BANGKINANG – Jembatan Desa Balung di Kecamatan XIII Koto Kampar yang menghubungkan Riau dan Sumatera Barat segera dibangun pada tahun 2022. Jika jembatan ini selesai, diharapkan akan meningkatkan perekonomian kedua daerah.
Camat XIII Koto Kampar, Rahmad Fajri menjelaskan, Pemerintah Daerah Kabupaten Kampar telah berupaya untuk menuntaskan aspek regulasi dan langkah yang harus ditempuh sebelum dapat merealisasikan pembangunan jembatan Balung sepanjang lebih kurang 100 meter.
Sebut Fajri, Pemerintah Kampar punya keinginan kuat untuk merealisasikan peningkatan ekonomi masyarakat di daerah perbatasan.
Untuk menindaklanjuti usaha menuju pembangunan jembatan di Desa Balung, Fajri selaku Camat telah berkali-kali turun ke desa itu bertemu dengan tokoh masyarakat.
Fajri mengaku, merasa terobsesi untuk dapat membantu masyarakat mewujudkan impian akan hadirnya jembatan yang layak.
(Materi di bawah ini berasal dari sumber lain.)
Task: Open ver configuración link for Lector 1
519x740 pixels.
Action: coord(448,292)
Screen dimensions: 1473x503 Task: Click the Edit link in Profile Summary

Sehingga aktivitas masyarakat menjadi lancar seperti tempat-tempat lain di Kampar.
Hanya saja, jelas Fajri, untuk membangun jembatan penghubung ke Balung, perlu dilakukan langkah-langkah khusus, mengingat lokasi pembangunan ini berada di Wilayah Provinsi Sumatera Barat (Sumbar).
Kata Fajri, Pemda Kampar telah menjalin kerjasama dengan Kabupaten Limapuluh Kota. “Bupati dengan bupati sudah melakukan Memorandum of Understanding atau MoU,” ujar Fajri, Selasa, 25 Agustus 2020.
Fajri menambahkan, turunan dari telah terlaksananya MoU antar dua pemkab, selanjutnya dilakukan perjanjian di level dinas masing-masing pemda yaitu kesepakatan Perjanjian Kerja Sama (PKS)
“Dalam jangka pendek akan dibuat Detail Engineering Desig (DED),” ungkap dia lagi.
Kemudian, sebut Fajri, setelah semua proses ini dilewati, DED ini akan dibawa ke Balai Besar Pelaksanaan Jalan Nasional. “Balai lalu akan membawa (DED) ke Kementerian PU.”
“Insyallah pada Tahun 2022 nanti (pembangunan jembatan) akan terwujud,” tukas Fajri.